Task to carry out
Echo the entries below from the line containing "Click the Amex card logo" through the line containing "click(2003, 1126)", both included, leaving out the pictures.

Supplied material
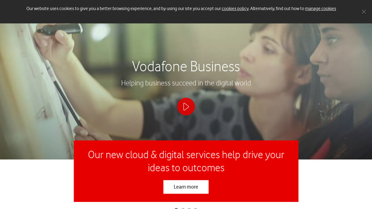Image resolution: width=372 pixels, height=209 pixels.
Task: Click the Vodafone Business hero heading
Action: (186, 66)
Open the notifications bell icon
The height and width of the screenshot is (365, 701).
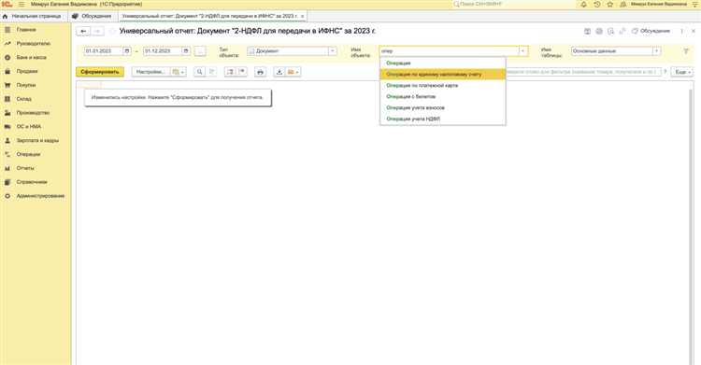pos(583,4)
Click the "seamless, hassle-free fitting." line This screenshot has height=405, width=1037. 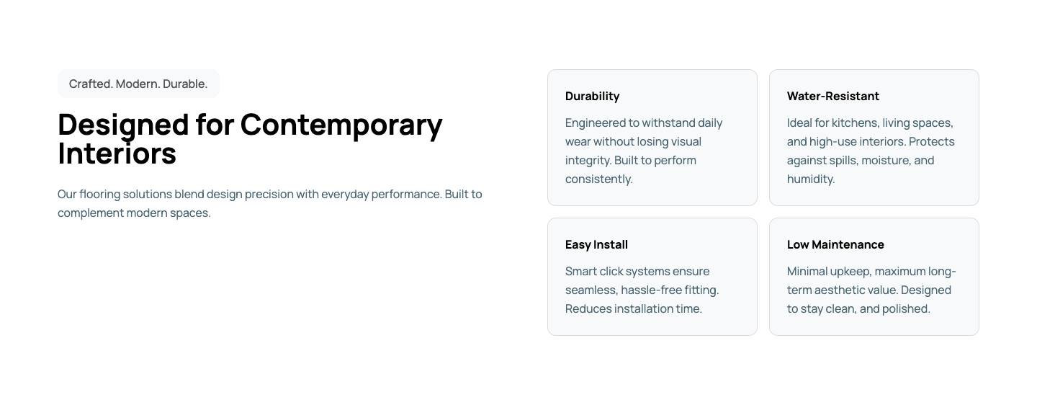pyautogui.click(x=642, y=290)
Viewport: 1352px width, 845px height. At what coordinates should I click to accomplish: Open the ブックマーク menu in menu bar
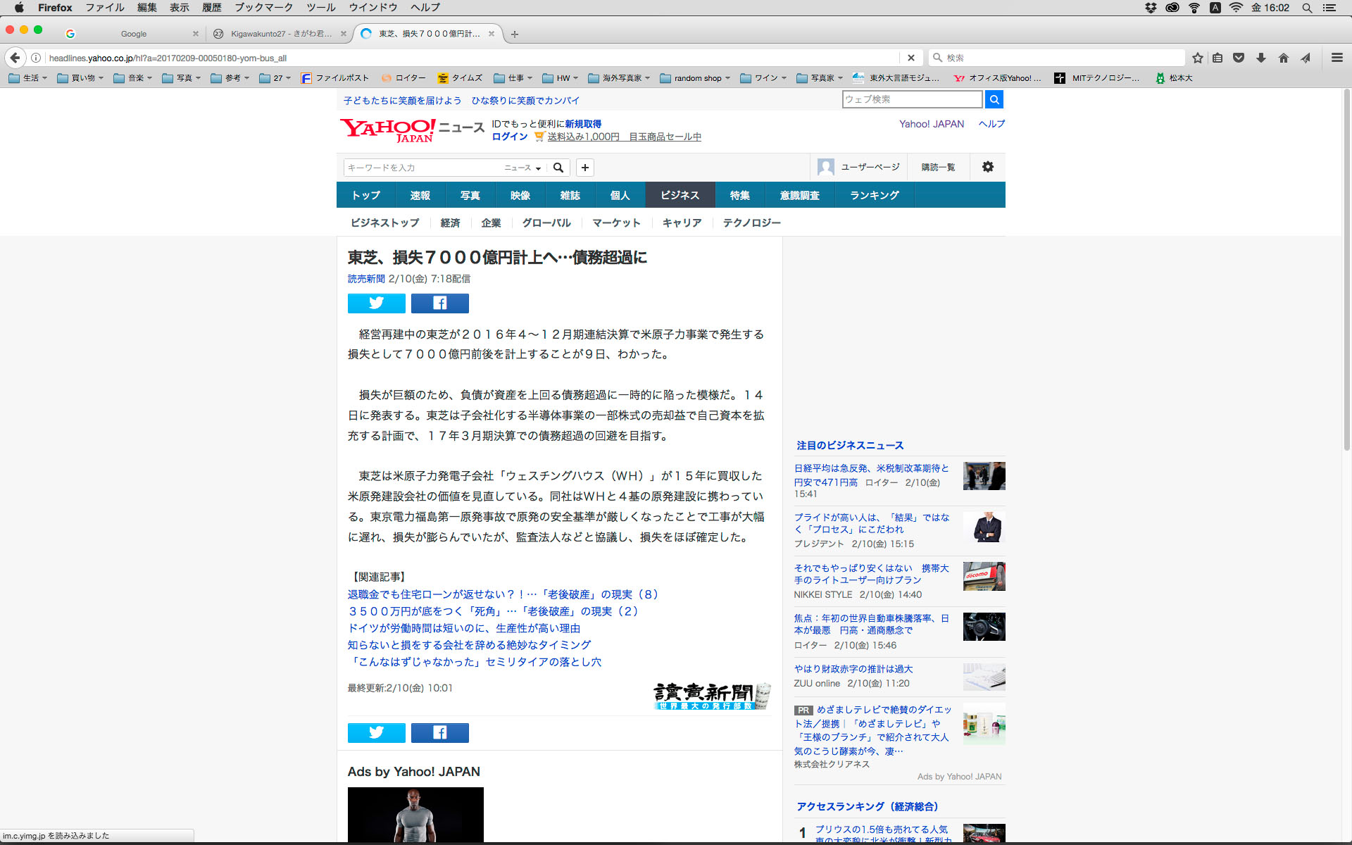pyautogui.click(x=263, y=8)
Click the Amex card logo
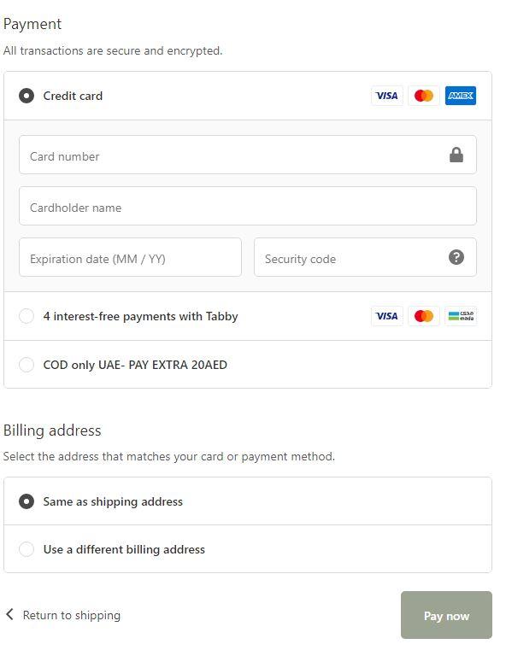The width and height of the screenshot is (506, 656). 461,96
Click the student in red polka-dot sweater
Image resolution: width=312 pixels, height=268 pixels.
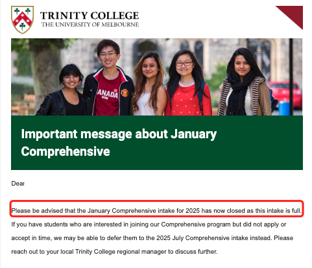[x=187, y=83]
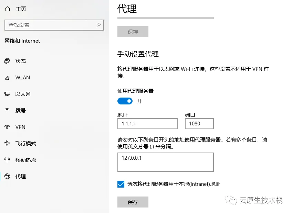Click the 状态 globe icon in sidebar
The width and height of the screenshot is (292, 213).
[7, 61]
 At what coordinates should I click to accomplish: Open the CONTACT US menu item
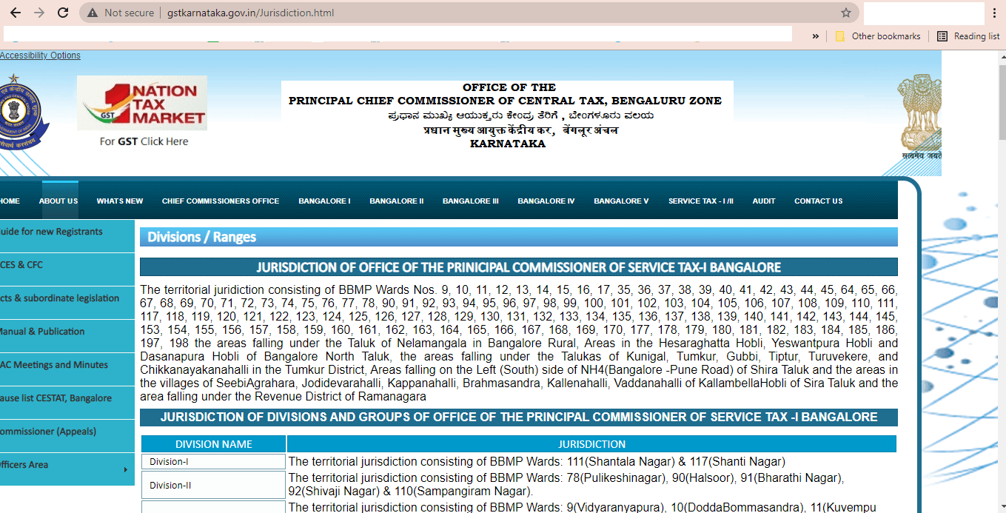[818, 200]
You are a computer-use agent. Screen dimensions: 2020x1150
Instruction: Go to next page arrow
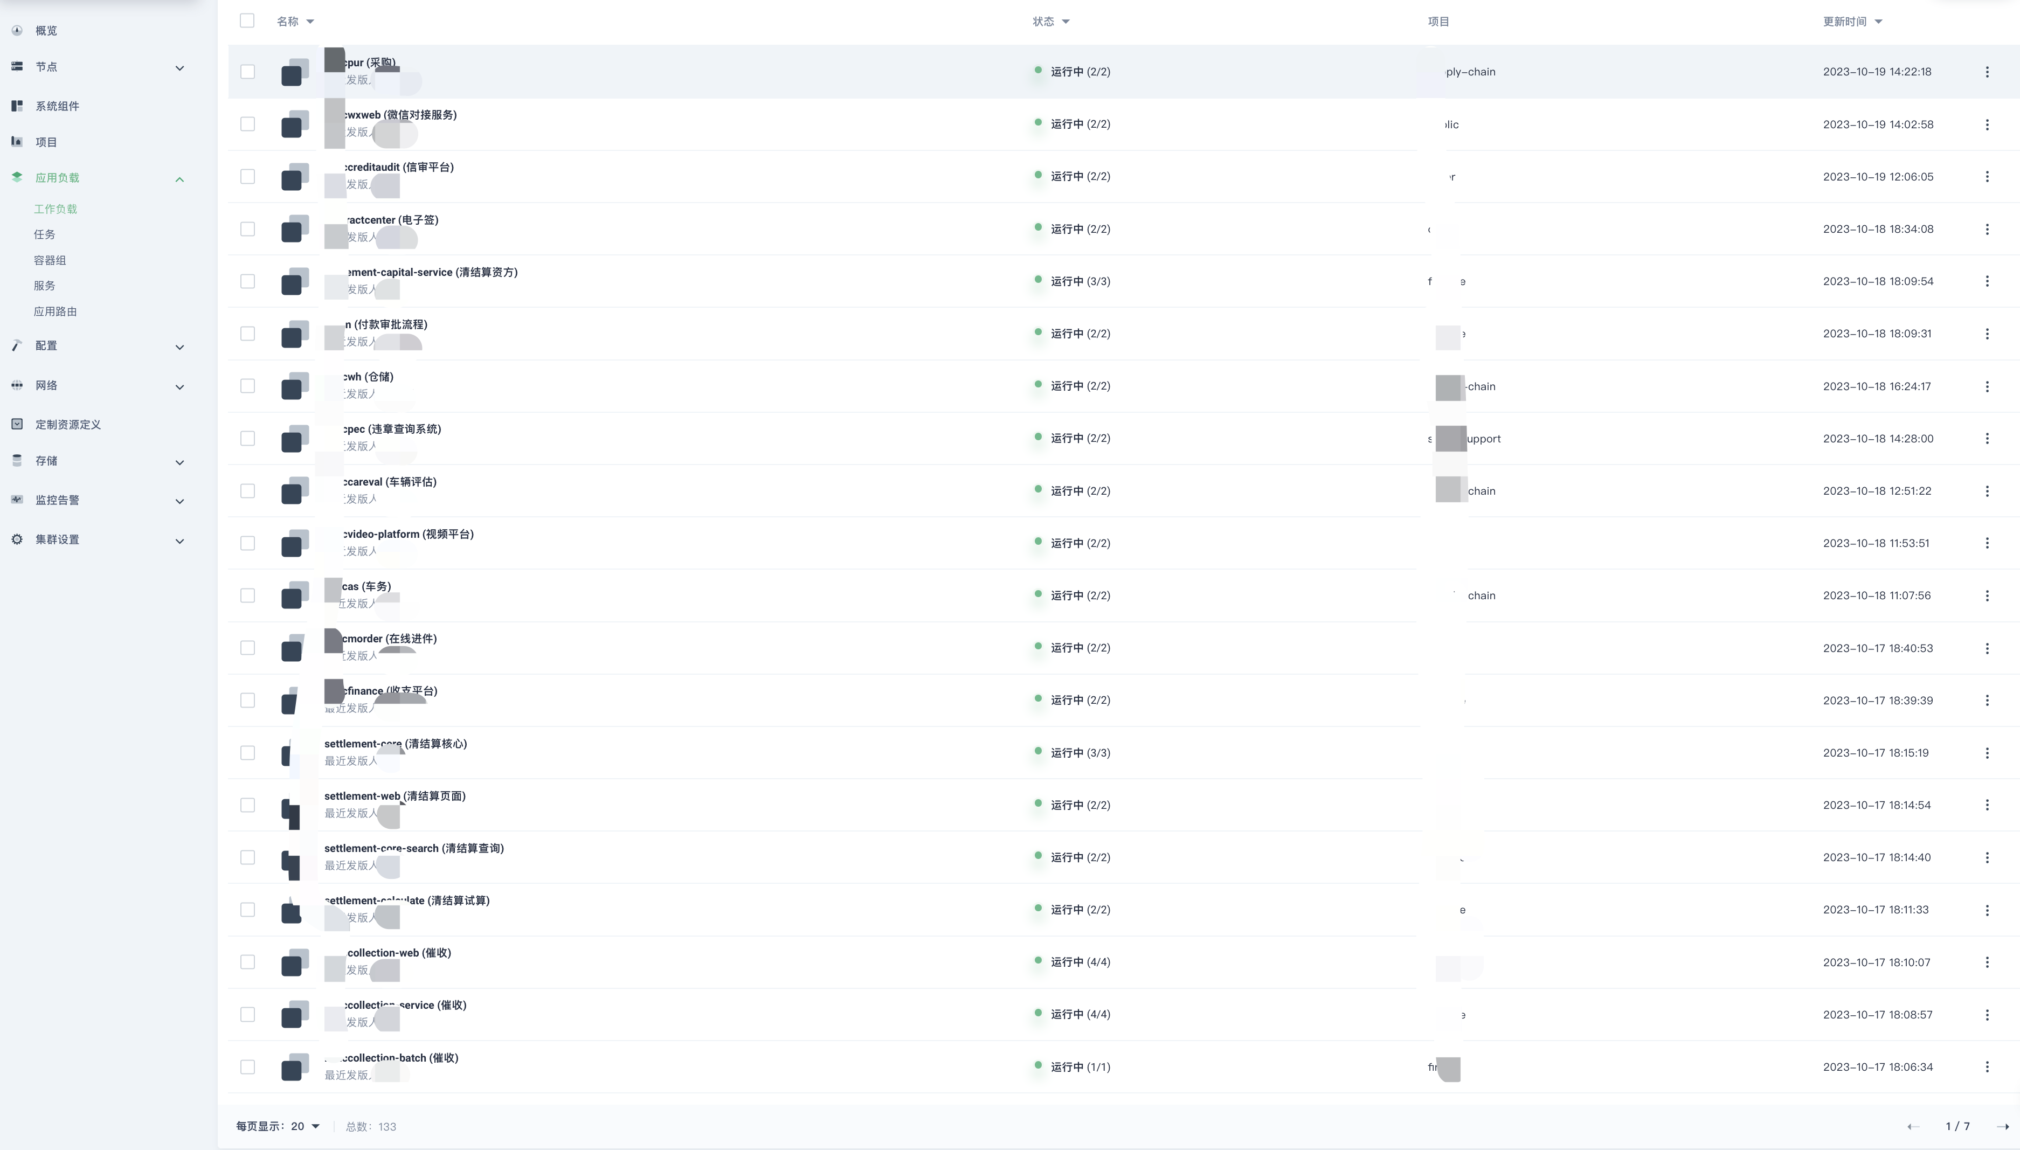click(2003, 1126)
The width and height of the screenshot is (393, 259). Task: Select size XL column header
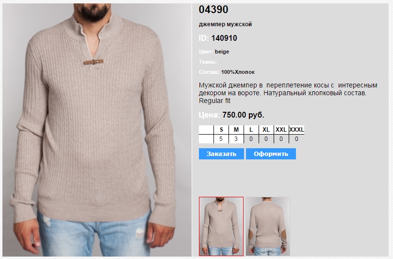[266, 130]
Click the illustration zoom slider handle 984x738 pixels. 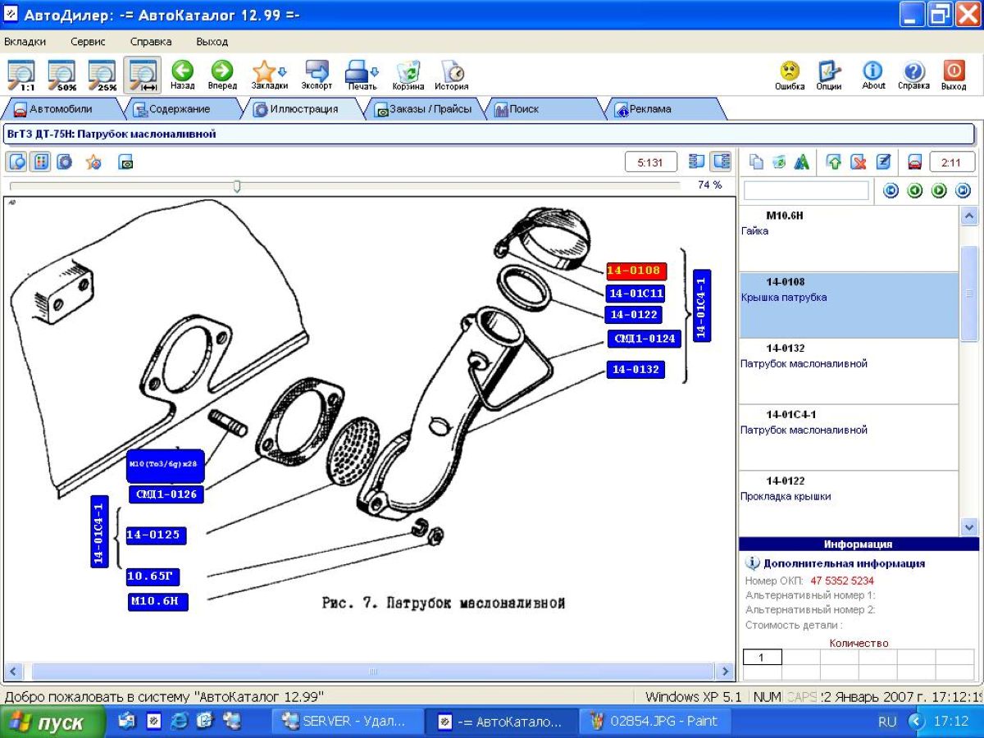pos(237,186)
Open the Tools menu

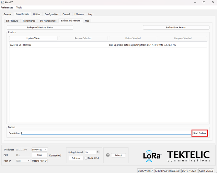coord(19,7)
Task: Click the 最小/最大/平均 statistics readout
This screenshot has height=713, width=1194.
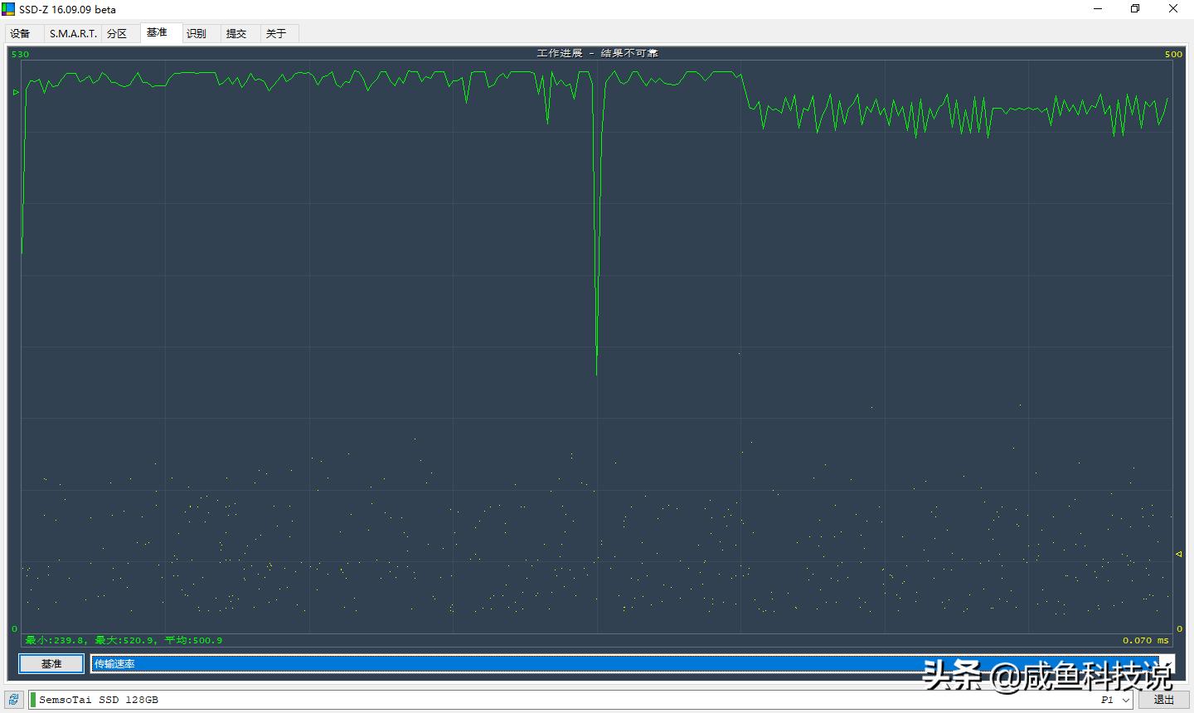Action: point(122,640)
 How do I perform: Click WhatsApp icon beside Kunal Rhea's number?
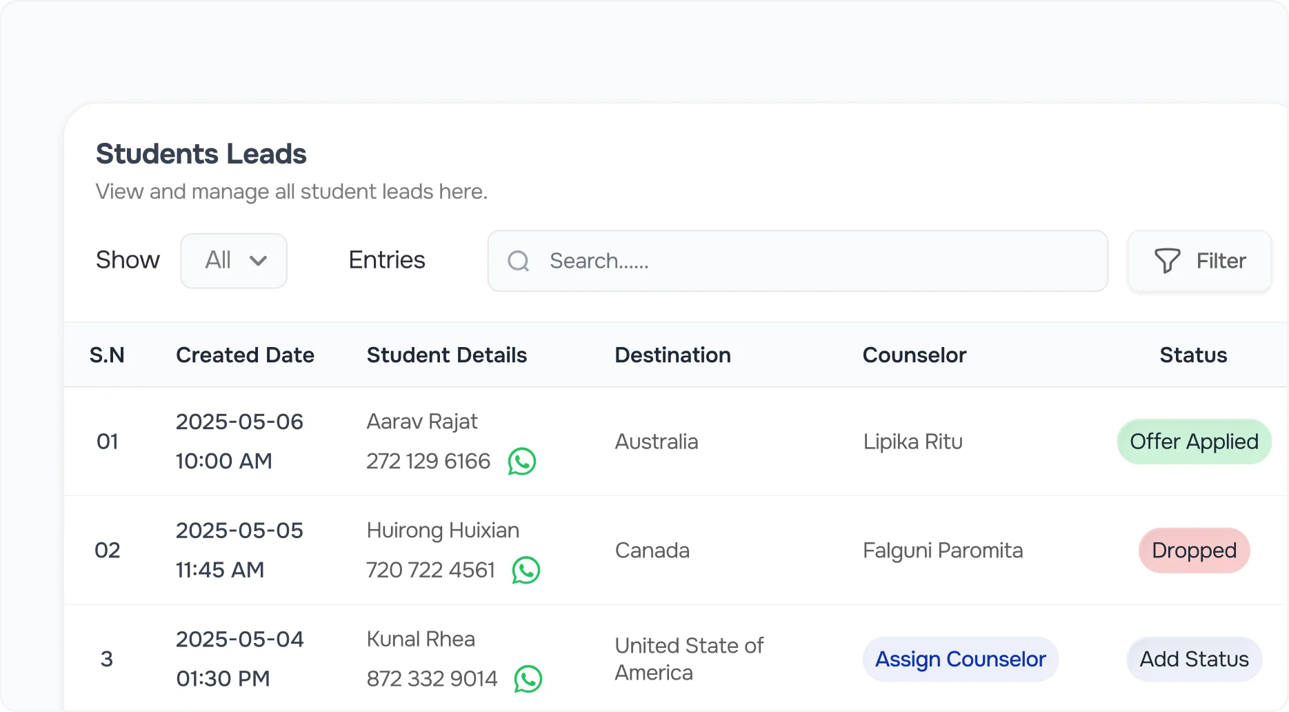528,679

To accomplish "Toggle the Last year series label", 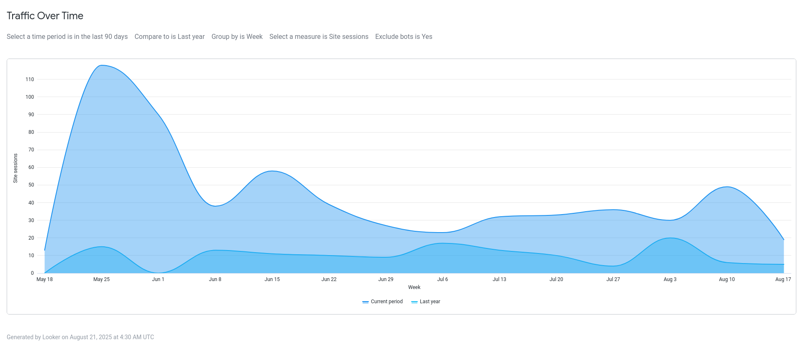I will [x=430, y=302].
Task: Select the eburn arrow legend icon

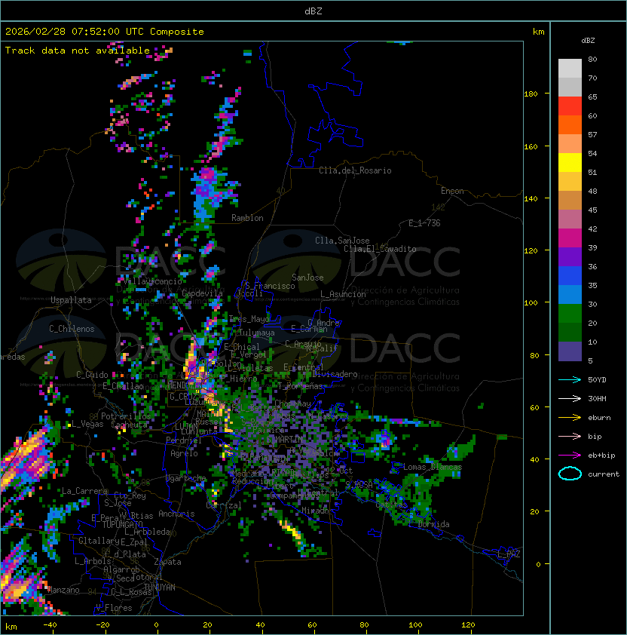Action: pyautogui.click(x=570, y=417)
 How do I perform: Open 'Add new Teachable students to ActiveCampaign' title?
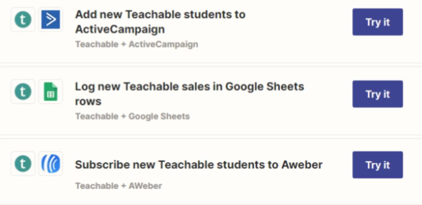[160, 22]
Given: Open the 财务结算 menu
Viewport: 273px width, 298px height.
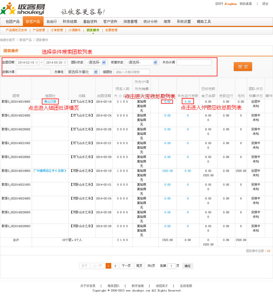Looking at the screenshot, I should [x=70, y=22].
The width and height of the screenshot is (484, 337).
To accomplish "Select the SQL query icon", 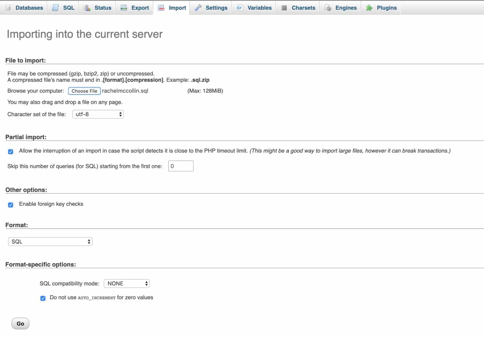I will pos(55,7).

Written solution
Click the Amex card logo
The width and height of the screenshot is (506, 656). 461,96
Click the student in red polka-dot sweater
Image resolution: width=312 pixels, height=268 pixels.
[x=187, y=83]
Click the 状态 globe icon in sidebar
The width and height of the screenshot is (292, 213).
[7, 61]
 At what coordinates should I click to accomplish: Open the CONTACT US menu item
[818, 200]
You are a computer-use agent. Screen dimensions: 2020x1150
Instruction: Go to next page arrow
click(2003, 1126)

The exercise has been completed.